Élaborer une réponse en fonction de l’âge de l’enfant
Selon Isabelle Henzi de Boissoudy, fondatrice et directrice de la plateforme d’information pour les parents lafamily.ch, lorsqu’il est question de parler d’argent à ses enfants, il est important de ne pas laisser sa question sans réponse tout en tenant compte de leur âge: «En règle générale, on dit qu’il faut toujours expliquer la vérité d’une situation à un enfant d’une manière appropriée à son âge puisqu’on ne parle pas de la même manière à un petit de quatre ans qu’à un ado de quinze ans».
Selon la spécialiste, un bon point de départ consiste à interroger son enfant sur les raisons de sa curiosité: «S’il est encore petit, on peut lui demander: ‘Mais toi, pourquoi tu veux savoir combien je gagne? Est-ce qu’on t’en a parlé à l’école?’ En effet, il n’y a pas de raison qu’un tout jeune enfant se pose ce genre de question s’il n'en a jamais entendu parler.» Et d’ajouter: «En cas d’inquiétude par rapport à l’argent, il faut alors le rassurer en lui disant que vous gagnez assez d’argent pour qu’il ne manque de rien.»
Aborder la question du budget
À partir de 13-14 ans, une telle question peut, toujours selon Isabelle Henzi de Boissoudy, servir de «porte d’entrée» pour évoquer le sujet de l’établissement et de la gestion d’un budget ainsi que la différence entre les dépenses obligatoires et les dépenses non essentielles, associées au plaisir.
Selon la spécialiste, il est là aussi important d’entamer la discussion en lui posant des questions: «Pourquoi veux-tu savoir ça?
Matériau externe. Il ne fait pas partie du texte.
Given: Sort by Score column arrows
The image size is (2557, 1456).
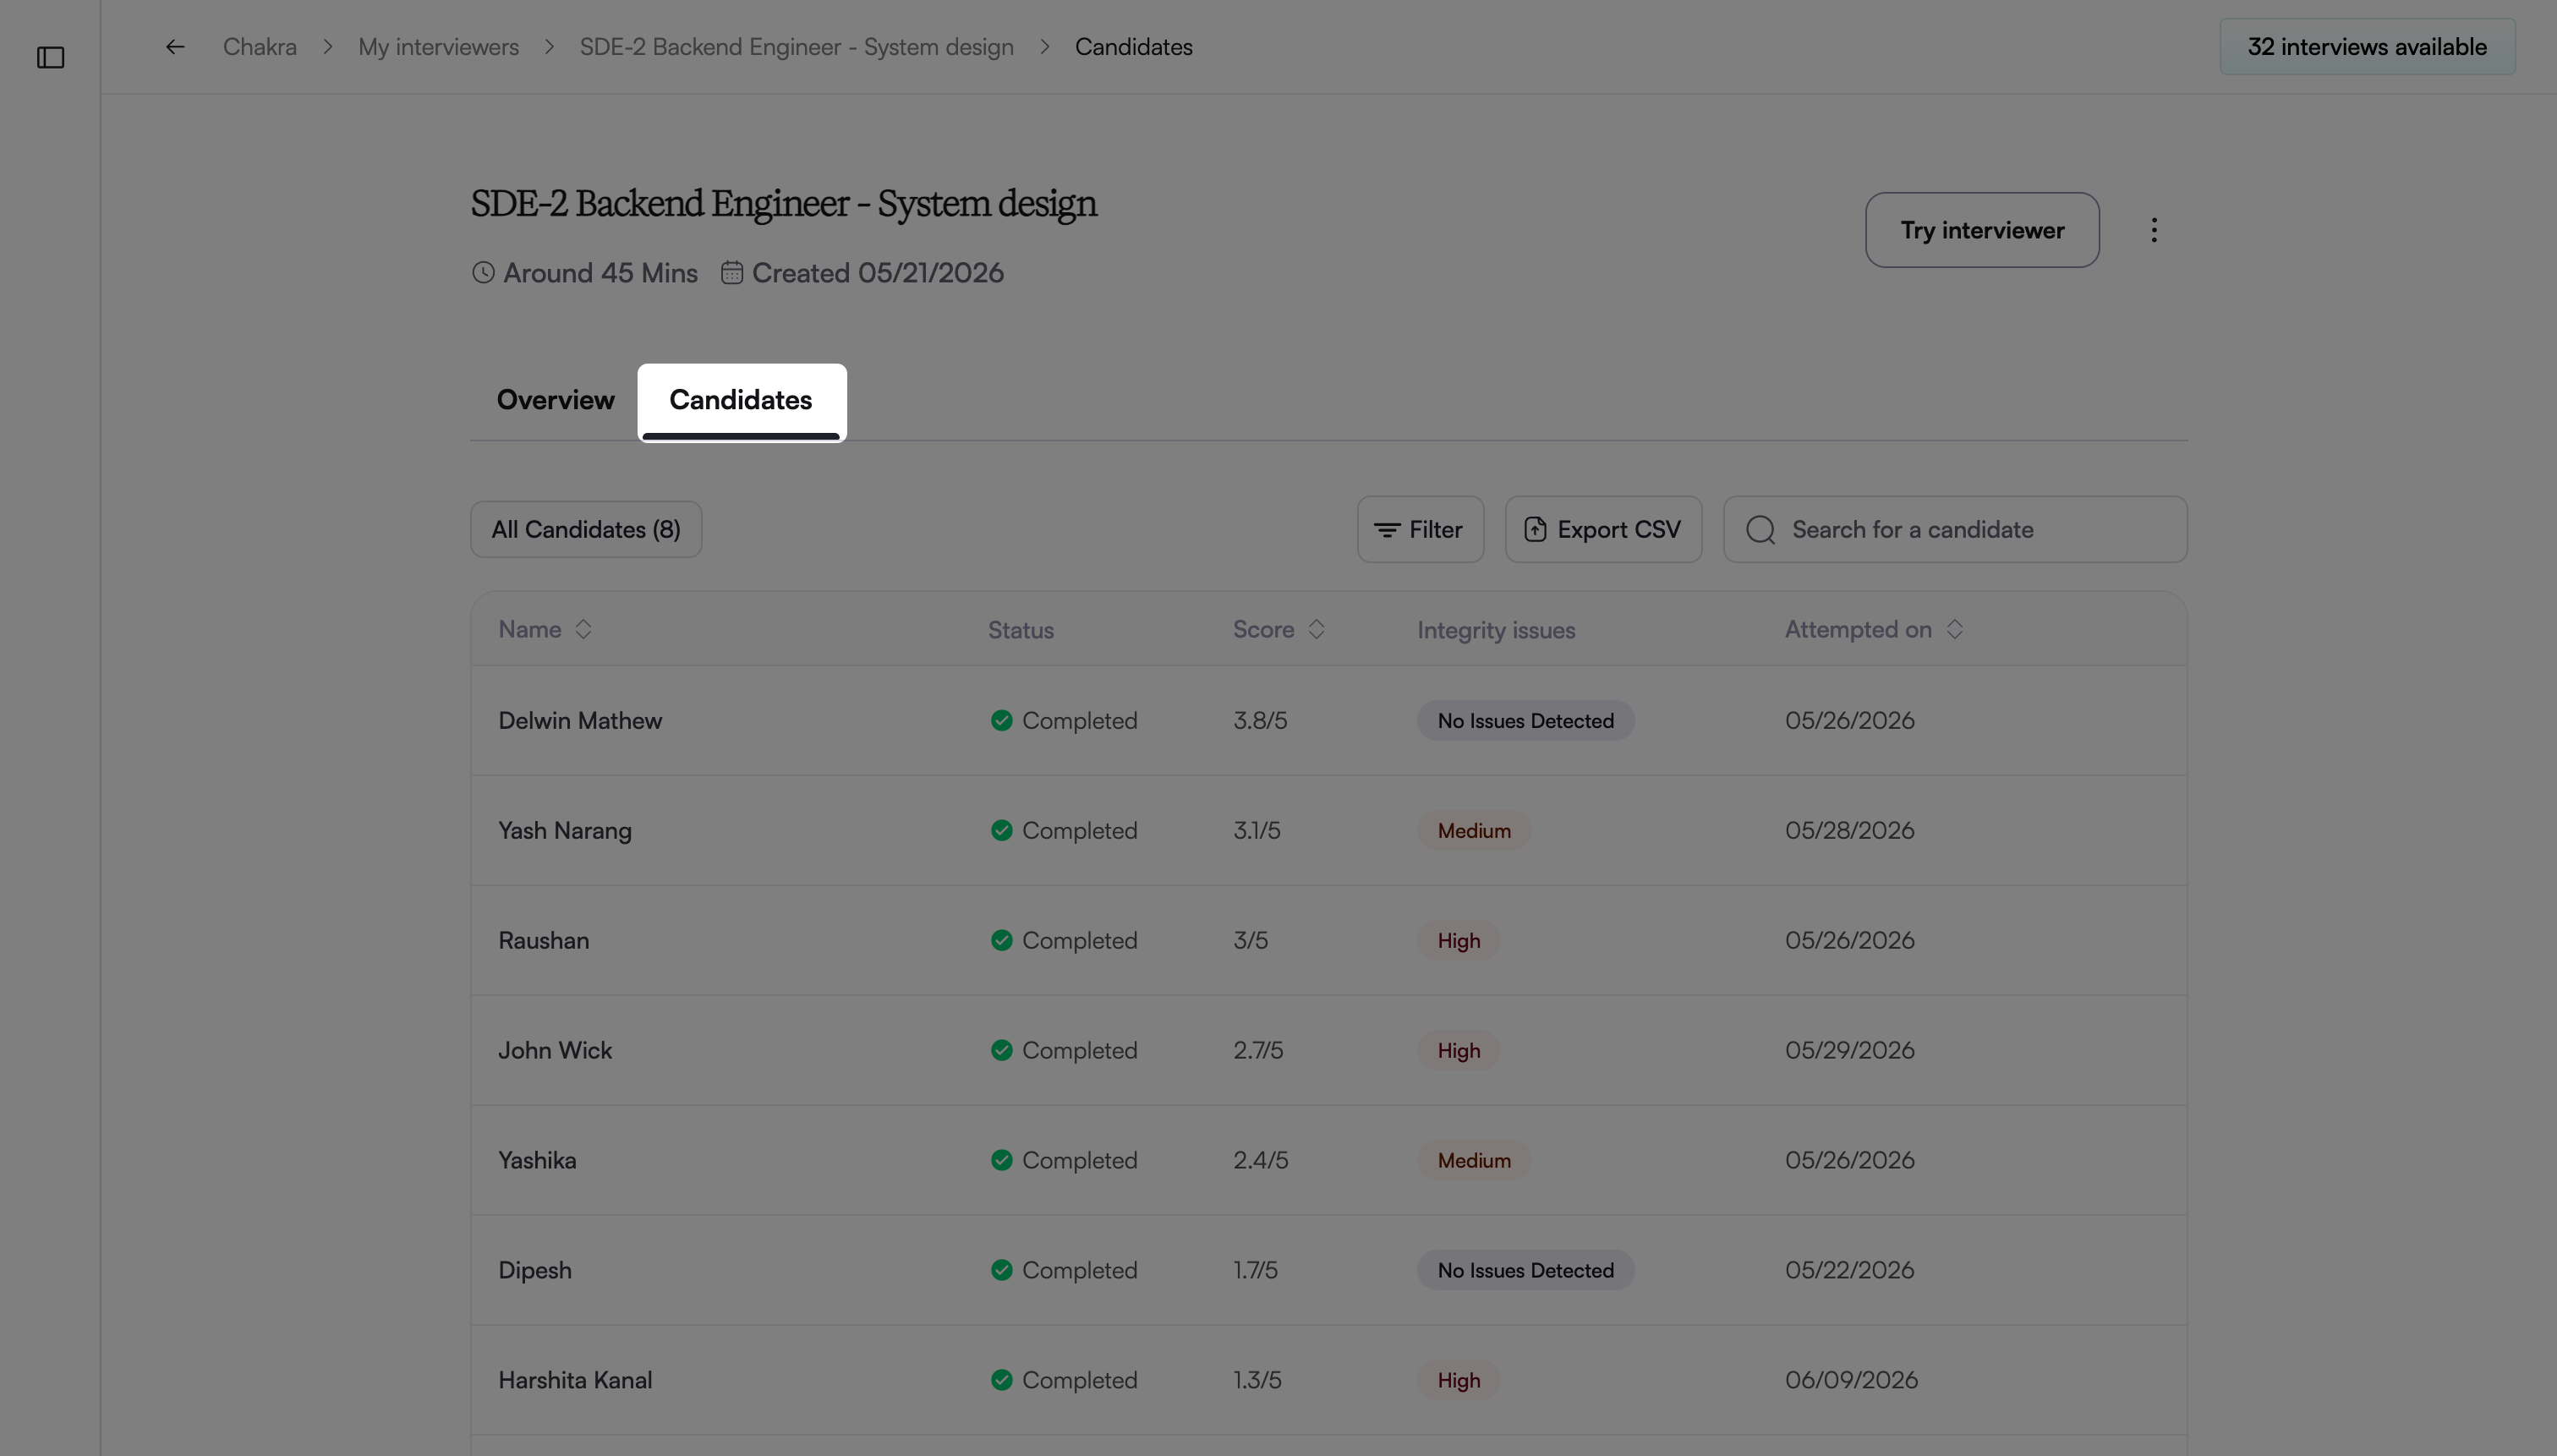Looking at the screenshot, I should pyautogui.click(x=1316, y=629).
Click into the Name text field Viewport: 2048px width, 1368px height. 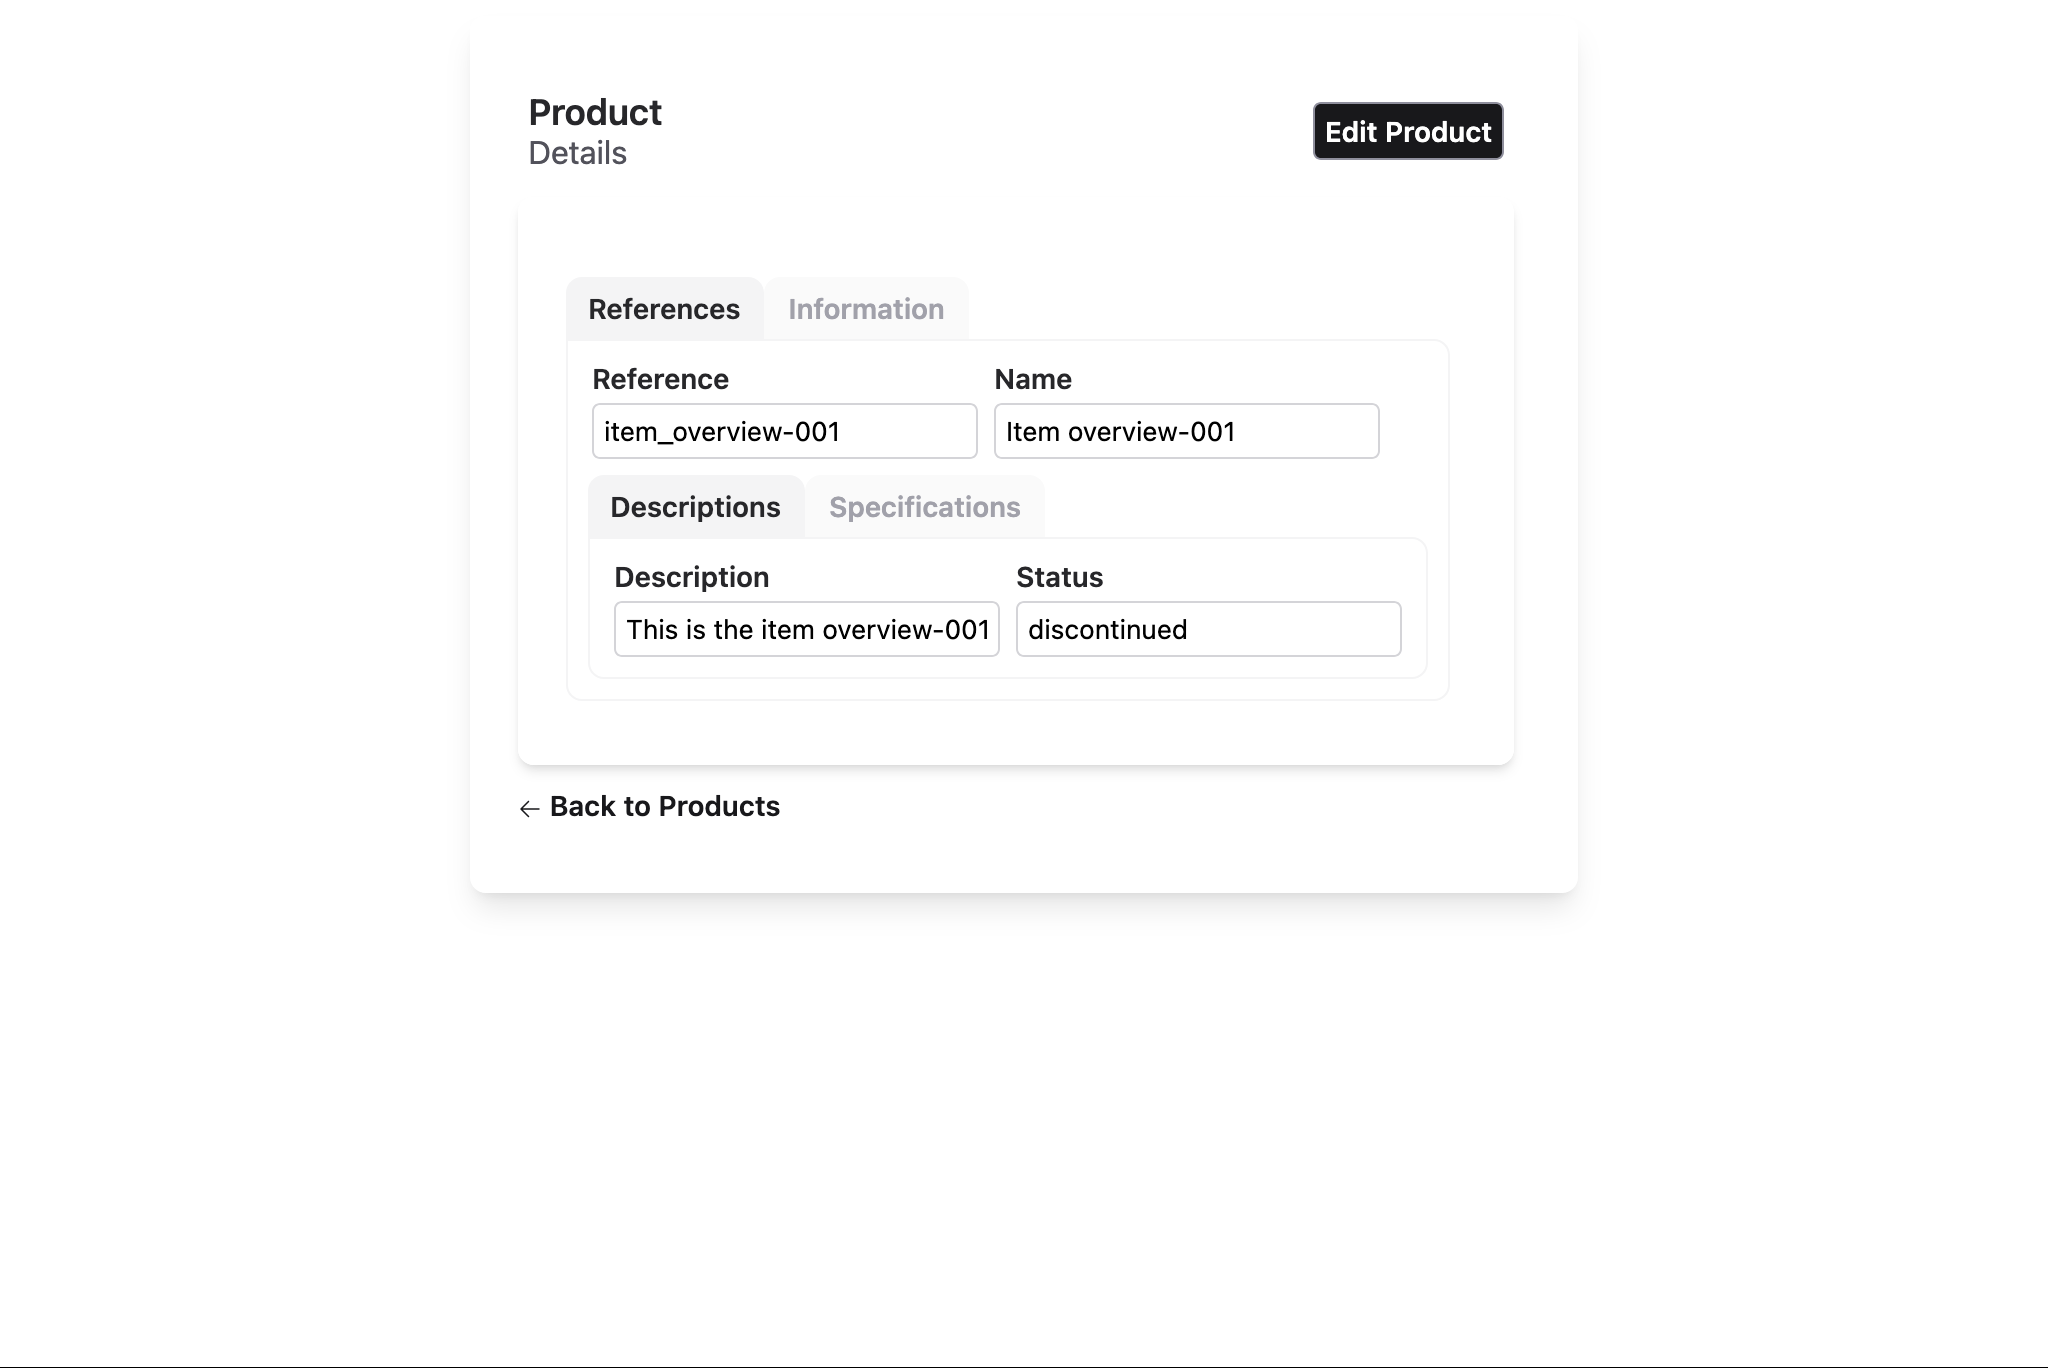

Est-ce que tu te fais du souci, est-ce que vous en avez parlé à l’école ou avec tes amis, est-ce que tu as besoin de quelque chose?» «Si, dans le cadre de ces échanges, votre ado vous explique qu’il aimerait effectivement tel ou tel habit, appareil technologique, jeu vidéo, vous pouvez alors, dans une perspective pédagogique, lui demander en retour s'il a une idée de comment il pourrait obtenir cette chose qui lui fait envie. Si vous le sentez réceptif, pourquoi ne pas évoquer avec lui la possibilité de se mettre à la recherche de quelques heures de babysitting ou de cours d’appui afin de pouvoir gagner un peu d’argent?»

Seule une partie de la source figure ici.